EXERCISE REQUIREMENTS
If a line in the following entries holds the string "computer", include it in the tally. State the total and nothing further.

Records from a data source:
--------
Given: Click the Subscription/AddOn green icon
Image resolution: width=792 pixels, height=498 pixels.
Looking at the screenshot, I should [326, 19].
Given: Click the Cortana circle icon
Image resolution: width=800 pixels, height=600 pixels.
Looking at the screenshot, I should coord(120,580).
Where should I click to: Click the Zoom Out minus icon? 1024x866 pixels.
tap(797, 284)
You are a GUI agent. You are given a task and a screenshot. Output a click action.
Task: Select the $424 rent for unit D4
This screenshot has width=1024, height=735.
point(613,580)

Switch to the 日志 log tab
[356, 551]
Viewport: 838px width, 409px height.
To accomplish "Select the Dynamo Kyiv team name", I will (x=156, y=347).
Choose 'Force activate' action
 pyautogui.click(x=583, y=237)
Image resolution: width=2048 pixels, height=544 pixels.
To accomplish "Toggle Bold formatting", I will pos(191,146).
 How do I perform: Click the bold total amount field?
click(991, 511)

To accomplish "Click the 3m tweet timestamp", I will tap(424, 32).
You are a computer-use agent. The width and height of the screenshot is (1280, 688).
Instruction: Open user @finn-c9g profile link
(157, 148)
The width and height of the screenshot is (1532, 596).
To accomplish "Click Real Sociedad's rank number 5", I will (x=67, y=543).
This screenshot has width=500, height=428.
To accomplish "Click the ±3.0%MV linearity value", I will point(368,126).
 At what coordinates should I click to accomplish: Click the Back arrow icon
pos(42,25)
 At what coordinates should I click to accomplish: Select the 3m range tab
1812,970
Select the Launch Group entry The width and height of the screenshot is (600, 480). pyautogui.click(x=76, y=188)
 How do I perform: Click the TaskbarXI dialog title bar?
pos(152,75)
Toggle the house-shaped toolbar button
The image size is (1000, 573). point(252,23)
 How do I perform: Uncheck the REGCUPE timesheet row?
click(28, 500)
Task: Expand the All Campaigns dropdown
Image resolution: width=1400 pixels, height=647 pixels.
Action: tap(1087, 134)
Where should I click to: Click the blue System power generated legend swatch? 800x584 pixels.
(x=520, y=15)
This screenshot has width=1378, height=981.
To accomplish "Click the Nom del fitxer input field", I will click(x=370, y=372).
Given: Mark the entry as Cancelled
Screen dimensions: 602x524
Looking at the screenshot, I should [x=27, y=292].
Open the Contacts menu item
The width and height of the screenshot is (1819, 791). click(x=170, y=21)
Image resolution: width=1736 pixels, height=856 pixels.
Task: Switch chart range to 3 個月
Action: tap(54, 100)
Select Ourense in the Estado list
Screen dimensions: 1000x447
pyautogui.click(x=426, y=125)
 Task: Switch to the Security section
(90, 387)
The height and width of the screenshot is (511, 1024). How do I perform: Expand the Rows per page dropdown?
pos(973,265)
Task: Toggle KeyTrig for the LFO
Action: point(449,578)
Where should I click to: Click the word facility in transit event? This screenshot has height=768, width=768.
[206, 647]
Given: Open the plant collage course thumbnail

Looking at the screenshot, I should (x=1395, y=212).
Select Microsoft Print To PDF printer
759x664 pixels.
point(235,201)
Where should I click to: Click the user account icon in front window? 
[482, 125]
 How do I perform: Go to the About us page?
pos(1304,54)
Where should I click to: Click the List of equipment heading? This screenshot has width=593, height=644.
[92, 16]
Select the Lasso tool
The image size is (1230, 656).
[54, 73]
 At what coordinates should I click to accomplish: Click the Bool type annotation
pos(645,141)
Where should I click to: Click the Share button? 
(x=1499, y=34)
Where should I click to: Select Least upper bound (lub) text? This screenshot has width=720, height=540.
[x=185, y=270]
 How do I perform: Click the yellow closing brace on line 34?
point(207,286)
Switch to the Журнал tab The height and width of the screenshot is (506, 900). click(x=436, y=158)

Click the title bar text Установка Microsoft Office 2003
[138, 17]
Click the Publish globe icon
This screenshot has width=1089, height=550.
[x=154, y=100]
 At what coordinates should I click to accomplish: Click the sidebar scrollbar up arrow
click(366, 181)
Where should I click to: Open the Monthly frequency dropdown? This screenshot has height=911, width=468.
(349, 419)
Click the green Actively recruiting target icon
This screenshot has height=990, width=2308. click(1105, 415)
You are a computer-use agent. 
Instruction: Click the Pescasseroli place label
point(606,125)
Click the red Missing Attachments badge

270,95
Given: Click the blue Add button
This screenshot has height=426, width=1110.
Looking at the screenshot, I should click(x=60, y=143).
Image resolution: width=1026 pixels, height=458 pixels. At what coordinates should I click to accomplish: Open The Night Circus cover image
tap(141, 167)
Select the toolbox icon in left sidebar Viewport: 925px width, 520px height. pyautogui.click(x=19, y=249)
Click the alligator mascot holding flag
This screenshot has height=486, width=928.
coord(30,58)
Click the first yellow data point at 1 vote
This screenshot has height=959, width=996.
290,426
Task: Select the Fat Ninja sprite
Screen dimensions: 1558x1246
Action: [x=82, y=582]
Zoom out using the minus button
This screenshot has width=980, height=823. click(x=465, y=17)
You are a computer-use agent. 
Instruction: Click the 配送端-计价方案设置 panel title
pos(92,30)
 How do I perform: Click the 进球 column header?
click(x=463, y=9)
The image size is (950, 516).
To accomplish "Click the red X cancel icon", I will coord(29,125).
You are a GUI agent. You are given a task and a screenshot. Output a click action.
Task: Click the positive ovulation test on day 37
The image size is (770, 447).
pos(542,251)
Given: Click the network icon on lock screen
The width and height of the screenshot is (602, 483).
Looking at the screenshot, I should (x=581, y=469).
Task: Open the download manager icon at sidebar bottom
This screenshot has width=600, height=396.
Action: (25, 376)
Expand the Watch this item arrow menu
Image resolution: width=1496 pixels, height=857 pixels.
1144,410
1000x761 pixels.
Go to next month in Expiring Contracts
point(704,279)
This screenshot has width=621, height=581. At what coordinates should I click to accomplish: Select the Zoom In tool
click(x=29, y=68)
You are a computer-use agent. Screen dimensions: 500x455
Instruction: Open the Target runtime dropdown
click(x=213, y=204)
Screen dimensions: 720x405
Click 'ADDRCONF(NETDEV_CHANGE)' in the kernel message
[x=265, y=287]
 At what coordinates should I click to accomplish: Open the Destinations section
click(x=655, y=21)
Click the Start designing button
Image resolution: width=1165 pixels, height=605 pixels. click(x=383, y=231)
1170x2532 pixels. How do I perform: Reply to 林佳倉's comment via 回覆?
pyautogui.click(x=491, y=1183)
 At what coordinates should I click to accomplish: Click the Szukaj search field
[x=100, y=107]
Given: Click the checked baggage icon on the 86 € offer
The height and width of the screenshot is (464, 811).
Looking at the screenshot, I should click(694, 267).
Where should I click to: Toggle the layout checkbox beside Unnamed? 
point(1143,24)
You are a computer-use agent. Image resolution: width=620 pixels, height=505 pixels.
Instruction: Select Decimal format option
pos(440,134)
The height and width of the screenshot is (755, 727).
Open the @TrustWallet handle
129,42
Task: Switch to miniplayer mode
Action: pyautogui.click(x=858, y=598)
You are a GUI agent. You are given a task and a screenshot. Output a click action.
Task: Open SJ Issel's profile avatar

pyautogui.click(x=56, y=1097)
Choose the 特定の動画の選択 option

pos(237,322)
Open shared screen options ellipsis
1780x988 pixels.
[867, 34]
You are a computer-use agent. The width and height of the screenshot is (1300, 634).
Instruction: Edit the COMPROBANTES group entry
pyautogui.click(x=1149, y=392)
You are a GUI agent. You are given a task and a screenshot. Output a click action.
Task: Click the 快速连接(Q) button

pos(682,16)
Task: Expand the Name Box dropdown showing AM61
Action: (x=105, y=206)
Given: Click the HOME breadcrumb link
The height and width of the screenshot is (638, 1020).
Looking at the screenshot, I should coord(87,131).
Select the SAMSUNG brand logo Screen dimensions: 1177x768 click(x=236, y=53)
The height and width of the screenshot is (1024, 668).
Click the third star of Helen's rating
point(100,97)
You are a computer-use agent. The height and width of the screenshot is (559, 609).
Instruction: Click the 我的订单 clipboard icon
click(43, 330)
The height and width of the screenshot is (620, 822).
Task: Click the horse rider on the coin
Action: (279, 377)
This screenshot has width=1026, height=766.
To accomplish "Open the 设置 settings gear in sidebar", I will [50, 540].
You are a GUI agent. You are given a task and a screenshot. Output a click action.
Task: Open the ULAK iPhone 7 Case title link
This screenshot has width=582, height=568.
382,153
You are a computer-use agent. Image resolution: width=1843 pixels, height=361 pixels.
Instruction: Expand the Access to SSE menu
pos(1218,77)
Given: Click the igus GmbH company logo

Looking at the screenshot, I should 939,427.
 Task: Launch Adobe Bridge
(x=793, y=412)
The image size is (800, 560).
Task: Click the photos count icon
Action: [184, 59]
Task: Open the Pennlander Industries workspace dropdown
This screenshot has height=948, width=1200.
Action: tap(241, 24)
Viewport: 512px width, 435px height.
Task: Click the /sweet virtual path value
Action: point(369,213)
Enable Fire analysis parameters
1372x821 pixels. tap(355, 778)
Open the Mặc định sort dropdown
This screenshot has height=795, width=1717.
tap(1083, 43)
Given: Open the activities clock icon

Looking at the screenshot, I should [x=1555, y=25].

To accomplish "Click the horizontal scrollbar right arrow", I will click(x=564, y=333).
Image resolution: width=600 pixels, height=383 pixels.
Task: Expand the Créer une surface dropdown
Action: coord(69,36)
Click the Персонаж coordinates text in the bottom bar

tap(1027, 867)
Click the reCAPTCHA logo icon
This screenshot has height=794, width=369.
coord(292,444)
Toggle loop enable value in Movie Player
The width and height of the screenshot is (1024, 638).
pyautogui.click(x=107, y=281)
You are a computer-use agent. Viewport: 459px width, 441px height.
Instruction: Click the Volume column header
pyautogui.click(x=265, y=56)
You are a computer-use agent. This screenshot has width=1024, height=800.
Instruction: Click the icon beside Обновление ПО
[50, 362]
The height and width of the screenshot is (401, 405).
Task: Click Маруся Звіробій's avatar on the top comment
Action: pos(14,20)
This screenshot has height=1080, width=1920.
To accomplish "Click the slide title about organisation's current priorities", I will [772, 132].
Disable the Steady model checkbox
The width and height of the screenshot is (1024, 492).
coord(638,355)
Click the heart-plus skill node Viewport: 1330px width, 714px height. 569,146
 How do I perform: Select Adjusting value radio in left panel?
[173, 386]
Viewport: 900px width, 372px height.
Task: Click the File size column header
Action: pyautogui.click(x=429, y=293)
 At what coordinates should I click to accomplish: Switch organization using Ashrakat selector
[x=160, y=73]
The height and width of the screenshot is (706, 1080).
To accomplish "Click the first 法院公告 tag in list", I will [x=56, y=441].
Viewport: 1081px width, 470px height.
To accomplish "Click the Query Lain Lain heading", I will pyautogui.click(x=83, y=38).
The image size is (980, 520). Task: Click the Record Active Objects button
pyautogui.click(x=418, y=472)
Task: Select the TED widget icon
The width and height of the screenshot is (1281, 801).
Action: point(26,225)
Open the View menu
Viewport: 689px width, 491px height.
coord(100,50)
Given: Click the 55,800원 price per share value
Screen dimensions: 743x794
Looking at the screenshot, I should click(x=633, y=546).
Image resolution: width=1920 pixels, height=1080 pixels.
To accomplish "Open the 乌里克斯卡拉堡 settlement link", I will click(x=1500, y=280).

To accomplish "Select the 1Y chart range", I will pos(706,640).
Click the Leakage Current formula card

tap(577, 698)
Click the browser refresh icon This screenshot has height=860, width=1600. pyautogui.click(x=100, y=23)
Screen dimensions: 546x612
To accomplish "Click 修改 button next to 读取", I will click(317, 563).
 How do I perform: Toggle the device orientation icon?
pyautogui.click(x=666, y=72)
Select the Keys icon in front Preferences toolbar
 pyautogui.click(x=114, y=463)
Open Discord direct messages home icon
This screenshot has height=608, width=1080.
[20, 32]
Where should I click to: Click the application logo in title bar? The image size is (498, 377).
--------
RESULT OF THIS EXERCISE
10